### [What to work on]
Print all the records exactly, please.

== Data supplied ==

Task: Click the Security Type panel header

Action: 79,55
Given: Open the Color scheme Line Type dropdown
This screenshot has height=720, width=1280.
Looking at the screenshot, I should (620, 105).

===

### [Task result]
Task: Click the Security Type panel header

Action: 79,55
Given: Open the Color scheme Line Type dropdown
This screenshot has height=720, width=1280.
Looking at the screenshot, I should (620, 105).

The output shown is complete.